Task requirements: I need only the number of lines in this data that contain the string "agent".

Exercise data:
--

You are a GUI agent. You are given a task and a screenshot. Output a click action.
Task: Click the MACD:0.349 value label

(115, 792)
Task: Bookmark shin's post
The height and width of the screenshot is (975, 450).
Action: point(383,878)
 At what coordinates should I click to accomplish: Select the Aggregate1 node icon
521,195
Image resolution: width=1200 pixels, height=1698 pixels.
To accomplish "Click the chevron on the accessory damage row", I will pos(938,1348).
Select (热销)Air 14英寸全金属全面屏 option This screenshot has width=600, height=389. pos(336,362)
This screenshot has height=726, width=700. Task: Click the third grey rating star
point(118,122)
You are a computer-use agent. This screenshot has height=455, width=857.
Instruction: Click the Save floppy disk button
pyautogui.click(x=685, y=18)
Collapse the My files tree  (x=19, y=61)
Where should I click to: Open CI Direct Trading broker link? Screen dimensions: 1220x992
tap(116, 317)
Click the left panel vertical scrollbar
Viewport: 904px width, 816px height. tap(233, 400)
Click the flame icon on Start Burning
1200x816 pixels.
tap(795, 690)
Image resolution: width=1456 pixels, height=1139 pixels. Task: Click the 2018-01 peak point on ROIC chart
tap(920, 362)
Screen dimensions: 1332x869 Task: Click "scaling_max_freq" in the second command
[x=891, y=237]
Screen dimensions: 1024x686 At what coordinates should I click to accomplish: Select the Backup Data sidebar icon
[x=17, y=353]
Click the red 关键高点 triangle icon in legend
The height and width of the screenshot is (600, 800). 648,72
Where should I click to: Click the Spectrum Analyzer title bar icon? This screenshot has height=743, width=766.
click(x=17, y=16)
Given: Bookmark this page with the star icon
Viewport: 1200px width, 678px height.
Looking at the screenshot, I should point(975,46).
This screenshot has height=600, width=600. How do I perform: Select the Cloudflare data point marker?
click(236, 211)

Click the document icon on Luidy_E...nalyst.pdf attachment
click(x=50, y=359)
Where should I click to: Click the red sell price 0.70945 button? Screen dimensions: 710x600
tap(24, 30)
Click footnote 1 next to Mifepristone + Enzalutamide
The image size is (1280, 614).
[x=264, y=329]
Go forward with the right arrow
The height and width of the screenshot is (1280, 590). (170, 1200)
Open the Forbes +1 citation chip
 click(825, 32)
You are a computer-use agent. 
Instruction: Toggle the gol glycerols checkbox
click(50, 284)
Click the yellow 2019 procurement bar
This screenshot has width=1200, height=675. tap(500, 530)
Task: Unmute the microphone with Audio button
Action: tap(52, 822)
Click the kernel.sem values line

--

Expected output: 3